Fiebre por los fotologs: para los chicos es como tener un nuevo DNI.
Según una encuesta realizada en escuelas secundarias porteñas (Argentina), el 60% ya tiene un espacio propio para subir fotos y compartirlas con amigos. La mayoría son mujeres. En un solo sitio se suben 5.000 fotos por día.
Estudiantes de Comunicación Social de la Universidad del Salvador (USAL) hicieron una encuesta a 200 estudiantes de 13 a 18 años de cuatro escuelas medias porteñas. Los que más usan el flog son los de 4to año (16 y 17 años), que cuadruplican a los que recién empiezan el secundario. Otro dato: las chicas duplican a los varones. Muchos dicen que abren estos sitios para compartir las fotos con amigos. Pero en el sondeo el 52,5% dijo que conoció gente a través de estos sitios. No sólo eso: el 43% de los contactos luego fueron encuentros cara a cara, dice el informe.

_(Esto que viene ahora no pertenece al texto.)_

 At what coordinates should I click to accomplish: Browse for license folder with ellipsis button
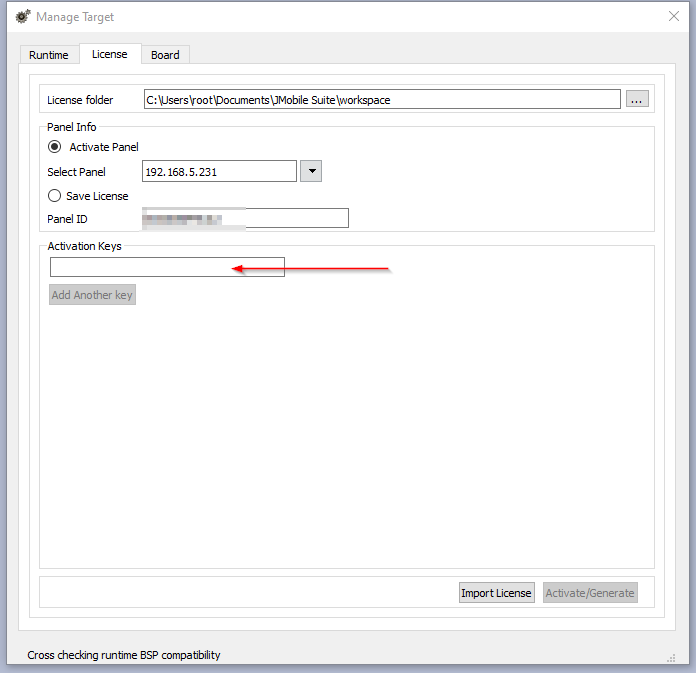tap(637, 99)
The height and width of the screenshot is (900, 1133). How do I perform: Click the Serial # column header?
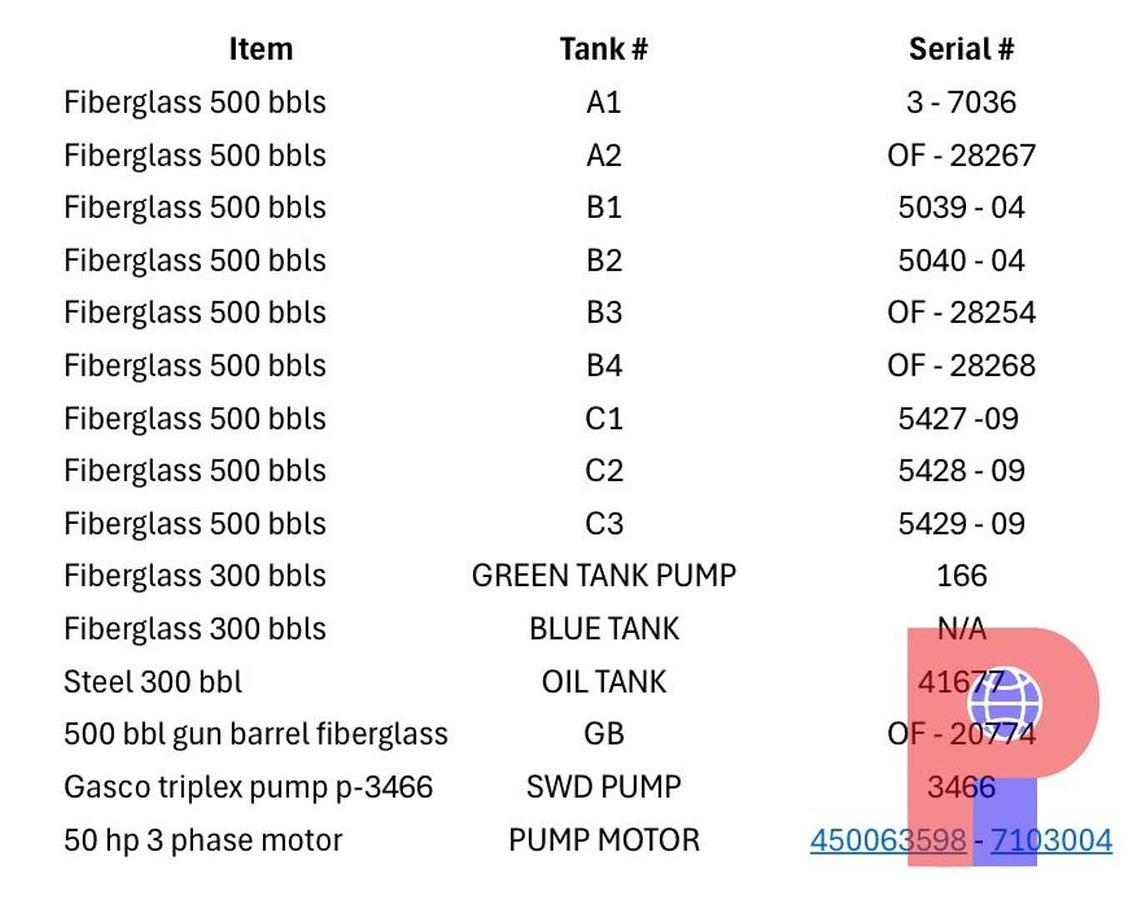point(961,49)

Uno de los principales sitios (fotolog.com, de 2002), tiene registrados 450 mil usuarios, la mayoría adolescentes. Chile es el líder con un 34,4%, y Argentina ocupa el segundo lugar: 22%.
“El fenómeno del fotologs empezó con el intercambio de fotos, donde los adolescentes subían una foto, que era visitada y comentada por sus contactos. El secreto del éxito responde a su facilidad de uso. Hoy, el fotolog es como tener un DNI”.
Según la encuesta, 8 de 10 cada diez entrevistados tienen acceso a Internet. Y el 90% tiene banda ancha. La mayoría (70%) tiene sólo un fotolog. Los que tienen más es porque los comparten con amigos. El 33% reconoció que estos sitios interfieren en el tiempo de estudio. “Aseguran dedicarle menos de una hora al día, pero reconocen entrar constantemente”, y agregan: “La mayoría de los que entran constantemente son mujeres. Tiene sentido, ya que las mujeres son más detallistas y están pendientes de la imagen”.
En mi opinión personal, creo que el crecimiento exponencial, va de la mano del cambio social y el crecimiento del acceso a internet en el territorio sudamericano. Por otro lado creo que es una nueva forma de comunicación y expresión, con sus cosas buenas y malas, tendremos que ir viendo de que manera aprovechar estas nuevas formas en nuestros proyectos futuros.